++++ MATERIAL FOR THE TASK

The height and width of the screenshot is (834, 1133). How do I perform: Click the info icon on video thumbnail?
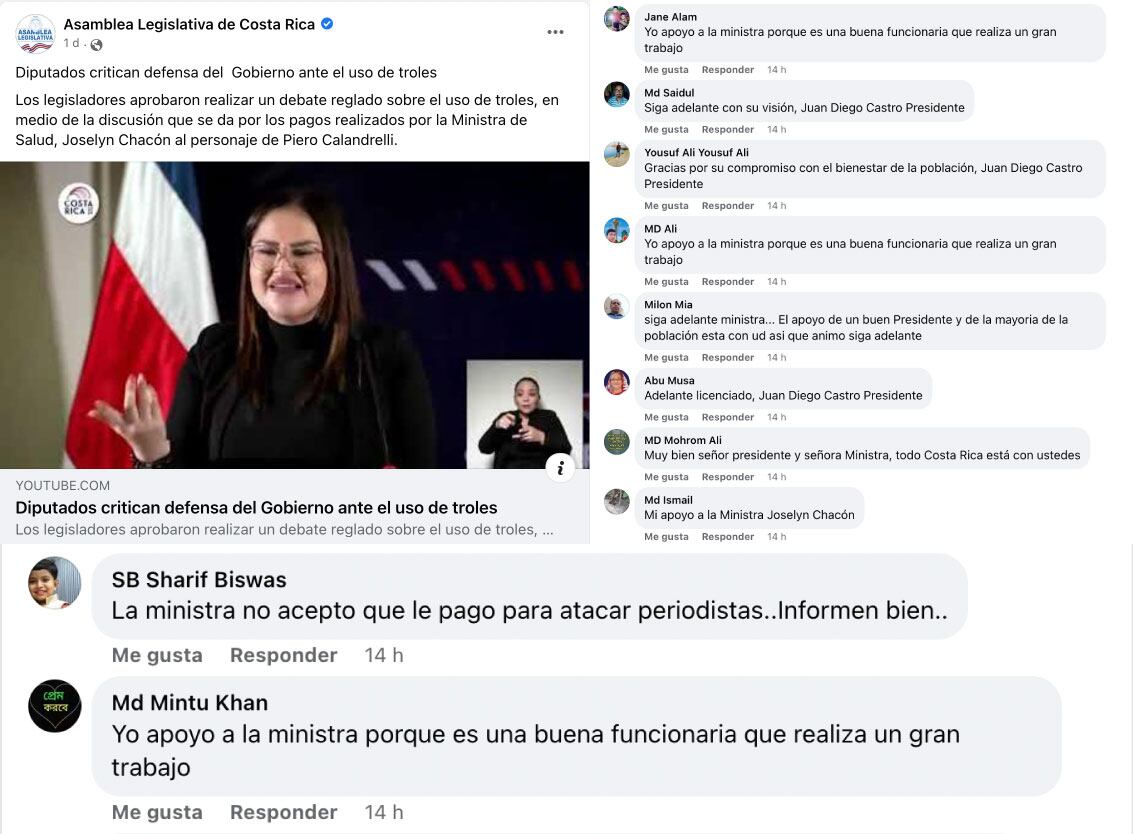click(x=560, y=468)
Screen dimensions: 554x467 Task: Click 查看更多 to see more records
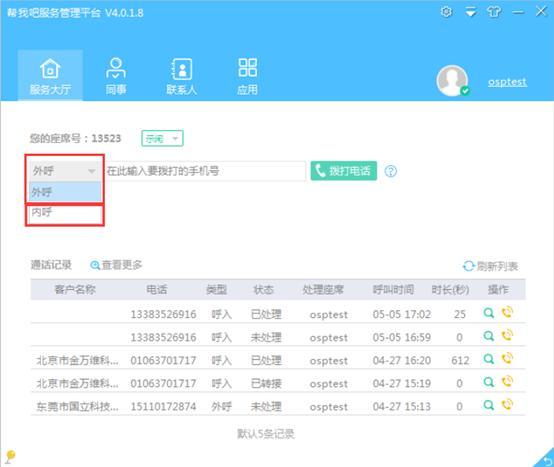click(116, 265)
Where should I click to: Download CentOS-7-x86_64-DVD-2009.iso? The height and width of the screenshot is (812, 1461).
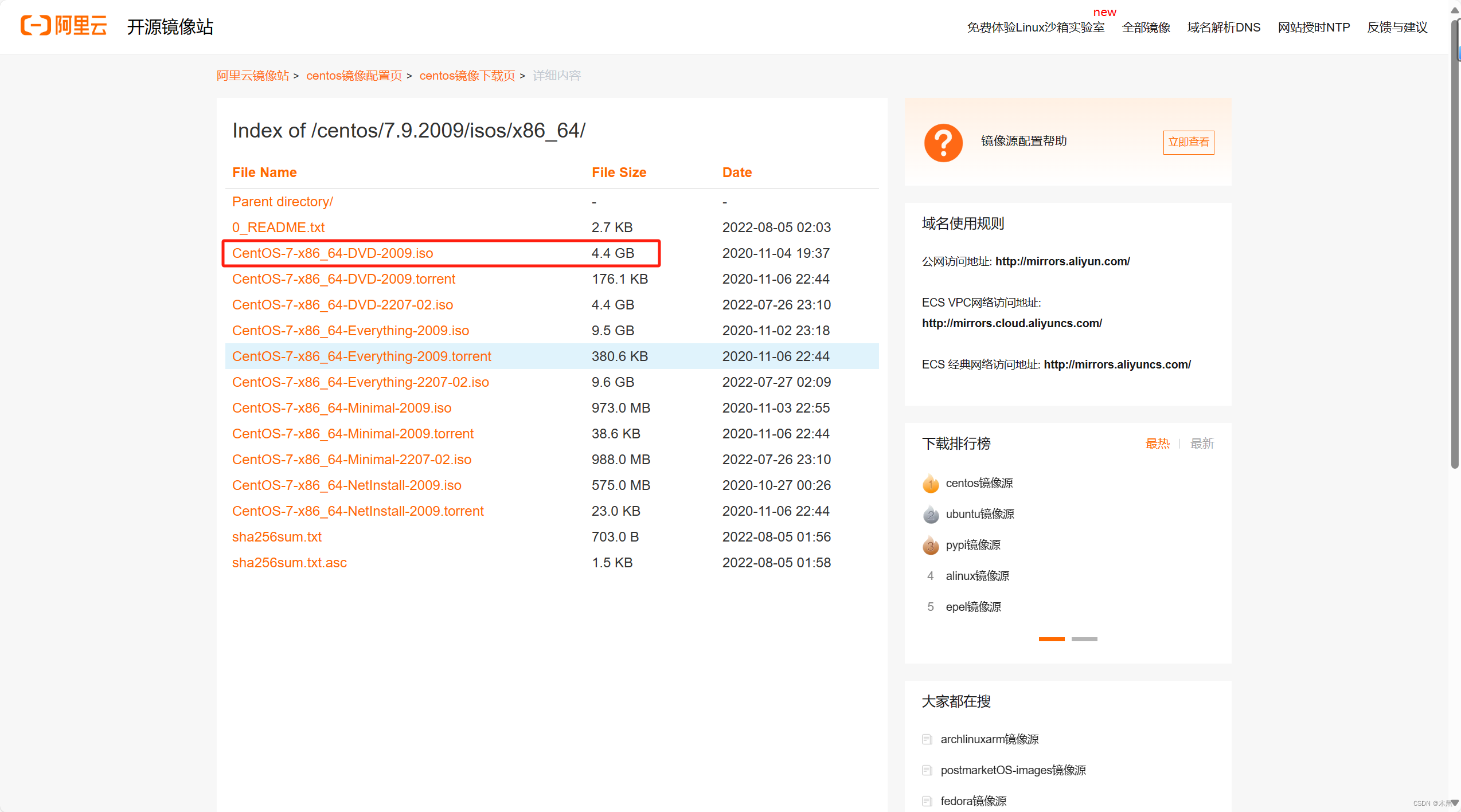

++++++++

■ EXERCISE OBJECTIVE ■
Copy the text of every row above word for word, leaving out the pictures.

■ WRITTEN ANSWER ■
The height and width of the screenshot is (834, 1133). How do I perform: Click the info icon on video thumbnail?
click(x=560, y=468)
Screen dimensions: 554x467 Task: Click 查看更多 to see more records
click(116, 265)
Where should I click to: Download CentOS-7-x86_64-DVD-2009.iso? The height and width of the screenshot is (812, 1461).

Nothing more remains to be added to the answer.